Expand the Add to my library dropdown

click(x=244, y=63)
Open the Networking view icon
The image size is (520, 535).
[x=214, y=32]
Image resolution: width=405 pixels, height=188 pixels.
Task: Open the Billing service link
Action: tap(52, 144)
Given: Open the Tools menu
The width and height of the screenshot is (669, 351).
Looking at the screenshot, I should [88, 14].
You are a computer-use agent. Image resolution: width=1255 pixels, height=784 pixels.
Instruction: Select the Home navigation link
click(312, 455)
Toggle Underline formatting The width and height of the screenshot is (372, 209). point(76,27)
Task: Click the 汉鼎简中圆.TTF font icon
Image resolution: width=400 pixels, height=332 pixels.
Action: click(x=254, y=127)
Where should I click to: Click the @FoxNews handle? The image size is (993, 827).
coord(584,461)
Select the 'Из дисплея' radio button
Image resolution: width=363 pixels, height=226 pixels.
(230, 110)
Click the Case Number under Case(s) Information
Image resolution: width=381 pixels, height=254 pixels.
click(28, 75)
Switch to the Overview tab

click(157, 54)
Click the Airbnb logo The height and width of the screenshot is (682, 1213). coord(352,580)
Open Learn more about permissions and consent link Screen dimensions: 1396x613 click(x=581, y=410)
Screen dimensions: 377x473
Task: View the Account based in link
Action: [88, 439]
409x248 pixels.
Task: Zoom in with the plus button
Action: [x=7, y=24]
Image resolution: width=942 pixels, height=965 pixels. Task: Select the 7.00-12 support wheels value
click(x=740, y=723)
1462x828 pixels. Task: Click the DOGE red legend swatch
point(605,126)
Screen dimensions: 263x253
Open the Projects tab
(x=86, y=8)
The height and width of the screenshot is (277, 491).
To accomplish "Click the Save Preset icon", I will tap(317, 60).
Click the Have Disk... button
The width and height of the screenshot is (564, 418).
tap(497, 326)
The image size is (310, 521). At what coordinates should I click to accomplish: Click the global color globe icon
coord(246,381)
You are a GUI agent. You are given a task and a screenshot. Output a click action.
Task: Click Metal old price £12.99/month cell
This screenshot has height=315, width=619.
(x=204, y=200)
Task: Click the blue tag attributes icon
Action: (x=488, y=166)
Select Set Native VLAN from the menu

■ ■ ■

#### TASK:
Rewrite the rows from the line with "Given: Open the Tools menu" through the end of the rows, changing "Overview tab" to "Summary tab" and keeping everything else the same.

#### WRITTEN SOLUTION:
Given: Open the Tools menu
The width and height of the screenshot is (669, 351).
Looking at the screenshot, I should [88, 14].
You are a computer-use agent. Image resolution: width=1255 pixels, height=784 pixels.
Instruction: Select the Home navigation link
click(312, 455)
Toggle Underline formatting The width and height of the screenshot is (372, 209). point(76,27)
Task: Click the 汉鼎简中圆.TTF font icon
Image resolution: width=400 pixels, height=332 pixels.
Action: click(x=254, y=127)
Where should I click to: Click the @FoxNews handle? The image size is (993, 827).
coord(584,461)
Select the 'Из дисплея' radio button
Image resolution: width=363 pixels, height=226 pixels.
(230, 110)
Click the Case Number under Case(s) Information
Image resolution: width=381 pixels, height=254 pixels.
click(28, 75)
Switch to the Summary tab

click(157, 54)
Click the Airbnb logo The height and width of the screenshot is (682, 1213). coord(352,580)
Open Learn more about permissions and consent link Screen dimensions: 1396x613 click(x=581, y=410)
Screen dimensions: 377x473
Task: View the Account based in link
Action: [88, 439]
409x248 pixels.
Task: Zoom in with the plus button
Action: [x=7, y=24]
Image resolution: width=942 pixels, height=965 pixels. Task: Select the 7.00-12 support wheels value
click(x=740, y=723)
1462x828 pixels. Task: Click the DOGE red legend swatch
point(605,126)
Screen dimensions: 263x253
Open the Projects tab
(x=86, y=8)
The height and width of the screenshot is (277, 491).
To accomplish "Click the Save Preset icon", I will tap(317, 60).
Click the Have Disk... button
The width and height of the screenshot is (564, 418).
tap(497, 326)
The image size is (310, 521). At what coordinates should I click to accomplish: Click the global color globe icon
coord(246,381)
You are a GUI agent. You are given a task and a screenshot. Output a click action.
Task: Click Metal old price £12.99/month cell
This screenshot has height=315, width=619.
(x=204, y=200)
Task: Click the blue tag attributes icon
Action: (x=488, y=166)
Select Set Native VLAN from the menu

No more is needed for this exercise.